ALİ TUYGAN: ‘GELENEKSEL DİPLOMASİYLE DE OLURDU’
Dışişleri Bakanlığı’nın eski müsteşarlarından (2004-2006), emekli Büyükelçi Ali Tuygan da “Ekonomi ve Dış Politika Araştırmalar Merkezi” (EDAM) isimli düşünce kuruluşunun web sitesi için kaleme aldığı zirveyle ilgili geniş tahlilde üçlü mutabakatı da değerlendirirdi.
Büyükelçi Tuygan, analizinde suçluların iadesi konusunun demokratik ülkelerdeki “hukuki komplikasyonları” nedeniyle Finlandiya ve İsveç’in NATO’ya katılımında sıkıntı yaratması ihtimaline dikkat çekti. Tuygan, bu çerçevede İsveç ve Finlandiya’nın Ankara’nın beklentilerini ne ölçüde karşılayacakları ve TBMM’nin onayının NATO açısından yeni bir soruna dönüşüp dönüşmeyeceği sorularının “beklenip izlenmesi” gerektiğini belirtti.

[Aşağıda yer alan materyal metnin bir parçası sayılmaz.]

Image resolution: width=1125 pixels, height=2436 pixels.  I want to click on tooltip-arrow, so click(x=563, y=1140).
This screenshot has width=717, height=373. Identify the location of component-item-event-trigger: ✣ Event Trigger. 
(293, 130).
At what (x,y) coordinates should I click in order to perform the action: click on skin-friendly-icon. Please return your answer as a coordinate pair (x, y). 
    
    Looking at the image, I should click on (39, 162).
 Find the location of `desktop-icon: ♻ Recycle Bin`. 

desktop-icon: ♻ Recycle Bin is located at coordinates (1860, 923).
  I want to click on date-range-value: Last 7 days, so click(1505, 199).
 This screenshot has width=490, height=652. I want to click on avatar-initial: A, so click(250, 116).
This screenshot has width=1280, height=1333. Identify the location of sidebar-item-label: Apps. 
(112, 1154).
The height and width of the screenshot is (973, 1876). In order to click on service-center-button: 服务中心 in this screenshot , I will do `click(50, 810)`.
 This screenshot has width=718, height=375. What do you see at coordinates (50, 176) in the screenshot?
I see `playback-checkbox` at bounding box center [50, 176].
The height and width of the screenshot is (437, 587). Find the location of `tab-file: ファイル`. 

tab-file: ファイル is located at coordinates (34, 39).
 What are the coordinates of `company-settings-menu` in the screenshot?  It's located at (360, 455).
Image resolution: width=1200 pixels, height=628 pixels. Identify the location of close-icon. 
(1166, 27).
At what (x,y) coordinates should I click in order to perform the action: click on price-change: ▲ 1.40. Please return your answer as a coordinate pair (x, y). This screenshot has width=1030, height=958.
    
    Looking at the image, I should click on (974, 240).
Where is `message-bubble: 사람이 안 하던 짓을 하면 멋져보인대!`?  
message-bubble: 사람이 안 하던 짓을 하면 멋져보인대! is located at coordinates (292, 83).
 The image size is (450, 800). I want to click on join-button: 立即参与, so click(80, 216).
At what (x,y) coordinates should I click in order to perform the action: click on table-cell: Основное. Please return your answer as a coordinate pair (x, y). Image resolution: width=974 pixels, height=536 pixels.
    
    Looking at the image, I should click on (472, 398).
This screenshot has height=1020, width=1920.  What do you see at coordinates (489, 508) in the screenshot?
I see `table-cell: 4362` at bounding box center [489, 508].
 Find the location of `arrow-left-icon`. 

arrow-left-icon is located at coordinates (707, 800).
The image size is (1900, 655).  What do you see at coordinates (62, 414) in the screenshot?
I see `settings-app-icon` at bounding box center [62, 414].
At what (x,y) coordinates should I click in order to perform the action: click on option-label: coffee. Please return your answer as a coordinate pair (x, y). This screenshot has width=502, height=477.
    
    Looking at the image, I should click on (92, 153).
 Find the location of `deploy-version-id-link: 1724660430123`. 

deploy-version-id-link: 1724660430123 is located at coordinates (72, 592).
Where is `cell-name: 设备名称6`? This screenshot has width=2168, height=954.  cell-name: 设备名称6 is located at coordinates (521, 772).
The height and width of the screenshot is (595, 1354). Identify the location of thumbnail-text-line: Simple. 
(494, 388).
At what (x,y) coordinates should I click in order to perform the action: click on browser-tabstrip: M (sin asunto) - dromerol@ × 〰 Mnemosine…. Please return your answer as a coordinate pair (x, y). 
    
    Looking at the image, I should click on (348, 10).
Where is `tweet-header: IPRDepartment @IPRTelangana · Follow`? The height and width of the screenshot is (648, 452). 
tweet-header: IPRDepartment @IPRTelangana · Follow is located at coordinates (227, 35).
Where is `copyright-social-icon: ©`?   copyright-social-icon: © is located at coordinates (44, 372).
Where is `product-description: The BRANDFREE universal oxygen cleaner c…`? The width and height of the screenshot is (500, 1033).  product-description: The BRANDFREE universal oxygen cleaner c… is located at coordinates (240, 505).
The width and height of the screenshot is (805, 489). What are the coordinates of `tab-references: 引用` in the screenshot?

Tuygan, “NATO müttefiklerimiz üçlü muhtıranın imzalanmasından memnuniyet ifade ettiler. Buna karşılık terör konusundaki anlaşılabilir kaygılarımıza rağmen çoğu dişlerini gıcırdatıyor olmalıdır” diye ekledi.
Türkiye’de dış politika meselelerinin hepsinin bugün yüksek maliyete yol açan iç politik boyutlar kazandığını da kaydeden Tuygan, “Türkiye demokratik yolda kalmış olsaydı ve dostu, düşmanıyla güven ilişkileri sürdürmüş olsaydı, aynı sonuç geleneksel diplomasi yöntemiyle hiçbir maliyet olmaksızın da elde edilebilirdi” diye yazdı.
Emekli büyükelçilerin yaptıkları değerlendirmelerin ana vurguları, ortaya koydukları çeşitlilik içinde bu şekilde özetlenebilir.